There were statistically-significant increases in absolute liver weight at 4.0 ml/kg bw/d, and relative liver weight was increased at all dosages, with mean increases of 15.5% at the high dose, 7.8% at the middle dose, and 7.8% at the low dose.
Effect levels (P0)
- Dose descriptor:
- NOAEL
- Effect level:
- > 3 768 mg/kg bw/day (actual dose received)
- Based on:
- test mat.
- Sex:
- female
- Basis for effect level:
- other: Equivalent to 4.0 ml/kg bw/d
Results: F1 generation
General toxicity (F1)
- Clinical signs:
- not examined
- Mortality / viability:
- no mortality observed
- Body weight and weight changes:
- no effects observed
- Sexual maturation:
- not examined
- Organ weight findings including organ / body weight ratios:
- no effects observed
- Gross pathological findings:
- effects observed, treatment-related
- Description (incidence and severity):
- Increased incidence of visceral malformations and variations
- Histopathological findings:
- no effects observed
Details on results (F1)
There was no statistically significant increase in the incidence of total visceral malformations, but a statistically significant increase in the incidence of unilateral hydroureter, compared with the concurrent controls, was present at the high dose. There was no apparent predominance associated with the side affected. Three visceral variations were statistically significantly increased at high dose: fetal atelectasis or partial fetal atelectasis, bilateral dilated lateral cerebral ventricle, and bilateral dilated ureters. The incidences of dilated lateral ventricle and of bilateral dilated ureter were also significantly increased at the middle dose.
Thirteen skeletal variations indicating reduced ossification were statistically increased for several skeletal districts at the high dose. A reduced number of caudal segments was observed at both the high and low doses.

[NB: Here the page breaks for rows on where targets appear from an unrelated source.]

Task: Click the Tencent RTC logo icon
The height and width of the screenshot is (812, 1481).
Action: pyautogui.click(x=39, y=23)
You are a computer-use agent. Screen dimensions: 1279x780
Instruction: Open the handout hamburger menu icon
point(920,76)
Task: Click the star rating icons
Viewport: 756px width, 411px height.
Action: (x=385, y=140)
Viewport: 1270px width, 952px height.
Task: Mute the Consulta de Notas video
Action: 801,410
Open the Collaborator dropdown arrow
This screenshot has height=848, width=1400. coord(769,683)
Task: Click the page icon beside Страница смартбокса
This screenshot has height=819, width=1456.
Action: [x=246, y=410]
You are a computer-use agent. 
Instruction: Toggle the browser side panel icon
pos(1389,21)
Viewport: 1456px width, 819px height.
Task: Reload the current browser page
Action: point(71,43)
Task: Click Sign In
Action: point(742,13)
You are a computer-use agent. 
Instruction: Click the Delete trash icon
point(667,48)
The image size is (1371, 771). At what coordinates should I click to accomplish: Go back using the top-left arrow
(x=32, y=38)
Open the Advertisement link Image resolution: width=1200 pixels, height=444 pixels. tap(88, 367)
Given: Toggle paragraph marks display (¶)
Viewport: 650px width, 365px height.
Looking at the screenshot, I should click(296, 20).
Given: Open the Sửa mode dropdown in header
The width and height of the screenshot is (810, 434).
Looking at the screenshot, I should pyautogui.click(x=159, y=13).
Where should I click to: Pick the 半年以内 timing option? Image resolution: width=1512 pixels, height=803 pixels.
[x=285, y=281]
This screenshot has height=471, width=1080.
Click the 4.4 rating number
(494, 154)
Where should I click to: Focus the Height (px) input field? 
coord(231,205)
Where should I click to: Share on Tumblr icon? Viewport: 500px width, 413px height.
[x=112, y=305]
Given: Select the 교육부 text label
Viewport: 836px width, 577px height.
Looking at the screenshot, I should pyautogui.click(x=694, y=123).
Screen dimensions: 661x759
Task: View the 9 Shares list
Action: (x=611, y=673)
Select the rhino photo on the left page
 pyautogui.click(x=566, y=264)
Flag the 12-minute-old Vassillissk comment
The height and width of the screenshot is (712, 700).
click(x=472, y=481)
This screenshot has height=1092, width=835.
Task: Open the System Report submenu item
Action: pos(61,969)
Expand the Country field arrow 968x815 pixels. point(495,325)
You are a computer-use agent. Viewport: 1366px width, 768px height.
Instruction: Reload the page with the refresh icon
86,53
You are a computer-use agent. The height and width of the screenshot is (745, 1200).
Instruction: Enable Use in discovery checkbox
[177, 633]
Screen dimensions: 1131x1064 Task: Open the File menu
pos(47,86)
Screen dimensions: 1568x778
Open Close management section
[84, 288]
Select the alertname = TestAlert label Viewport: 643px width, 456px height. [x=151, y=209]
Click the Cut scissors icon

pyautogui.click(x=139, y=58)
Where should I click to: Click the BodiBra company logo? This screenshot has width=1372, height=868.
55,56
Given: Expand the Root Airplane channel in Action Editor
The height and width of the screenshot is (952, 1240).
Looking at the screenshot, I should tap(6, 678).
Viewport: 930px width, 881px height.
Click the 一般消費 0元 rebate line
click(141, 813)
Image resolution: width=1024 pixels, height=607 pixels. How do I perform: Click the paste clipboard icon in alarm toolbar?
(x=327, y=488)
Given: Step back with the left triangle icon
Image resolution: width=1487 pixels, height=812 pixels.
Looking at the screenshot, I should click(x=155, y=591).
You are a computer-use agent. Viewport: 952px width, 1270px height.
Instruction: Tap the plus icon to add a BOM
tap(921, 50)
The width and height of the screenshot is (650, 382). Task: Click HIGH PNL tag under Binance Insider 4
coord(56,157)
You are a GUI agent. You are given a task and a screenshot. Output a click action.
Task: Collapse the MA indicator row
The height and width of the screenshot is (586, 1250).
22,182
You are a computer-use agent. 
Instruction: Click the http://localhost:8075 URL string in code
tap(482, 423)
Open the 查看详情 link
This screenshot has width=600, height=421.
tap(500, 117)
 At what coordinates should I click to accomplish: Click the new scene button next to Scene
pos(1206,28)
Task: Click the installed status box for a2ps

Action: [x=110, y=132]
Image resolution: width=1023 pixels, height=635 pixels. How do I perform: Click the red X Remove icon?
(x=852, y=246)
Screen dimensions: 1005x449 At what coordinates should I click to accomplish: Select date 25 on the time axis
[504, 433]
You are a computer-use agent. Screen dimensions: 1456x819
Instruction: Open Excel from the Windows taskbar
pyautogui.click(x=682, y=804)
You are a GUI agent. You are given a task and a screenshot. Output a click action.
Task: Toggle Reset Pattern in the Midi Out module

Overall reproductive toxicity
- Reproductive effects observed:
- not specified
Any other information on results incl. tables
There were no differences in the number of pregnancies resulting from mating as a result of treatment during gestation. There were no differences in reproductive factors or fetal body weights. This included the number of corpora lutea, % preimplantation loss, implantations, implantations per litter, viable implantations, resorptions, % live fetuses per litter, or sex ratio.
Applicant's summary and conclusion
- Conclusions:
- EHD, when applied dermally to the skin of rats, for a duration of 6 h/day during gestation, resulted in minor maternal toxicity but no effects on female reproductive performance or fertility. The NOEL is > 4.0 ml/kg bw/day or 3768 mg/kg bw/day.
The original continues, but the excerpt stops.